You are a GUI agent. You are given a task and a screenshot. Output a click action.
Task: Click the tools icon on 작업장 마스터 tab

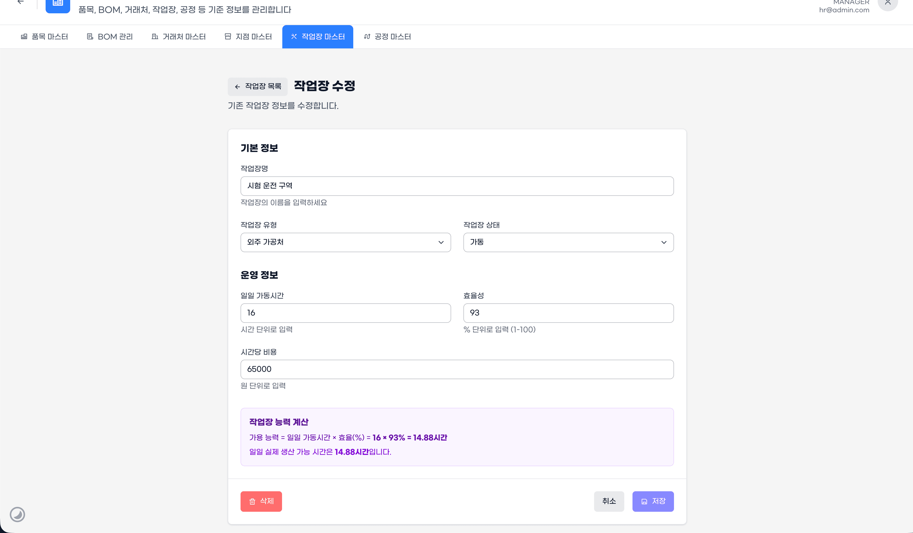[x=294, y=37]
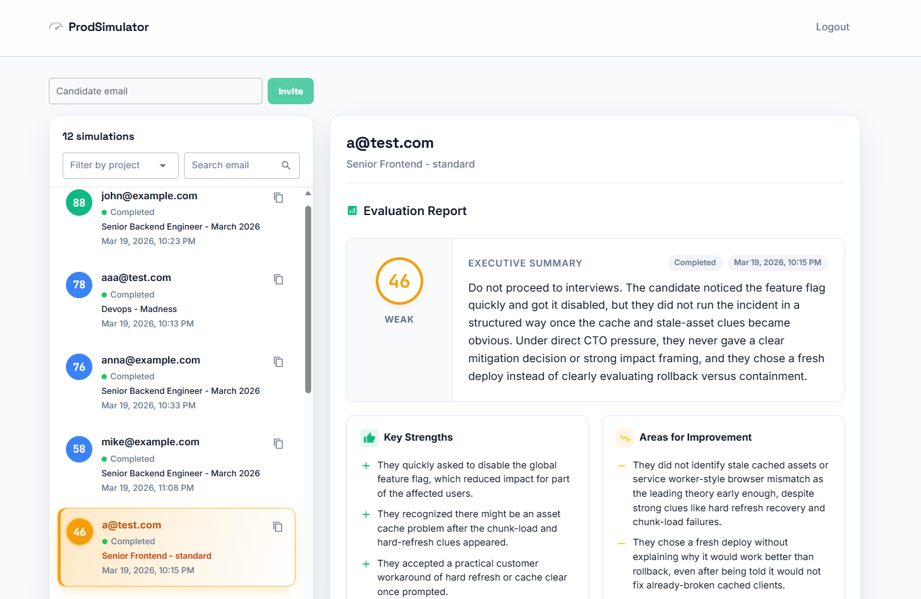Click the Logout link

[x=832, y=26]
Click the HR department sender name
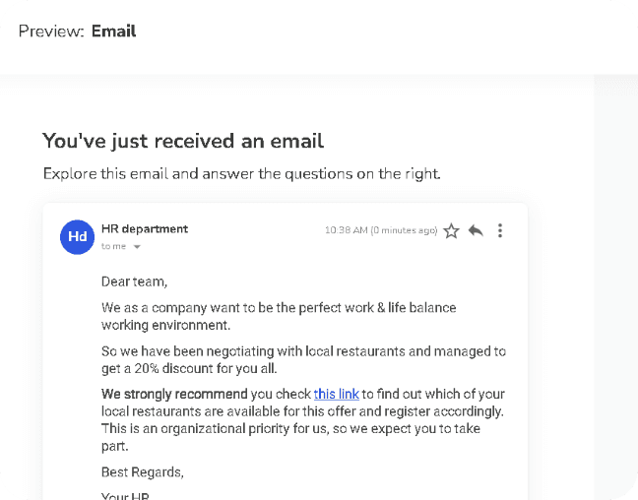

━━━━━━

§ **Goal of the exercise**: Rewrite the listing above as a Markdown table with the columns No. and Line, giving each nonblank line its own numbered row. Leave the pictures out.

§ **Right answer**:
| No. | Line |
|---|---|
| 1 | You are a GUI agent. You are given a task and a screenshot. Output a click action. |
| 2 | Task: Click the tools icon on 작업장 마스터 tab |
| 3 | [x=294, y=37] |
| 4 | Click the Logout link |
| 5 | [x=832, y=26] |
| 6 | Click the HR department sender name |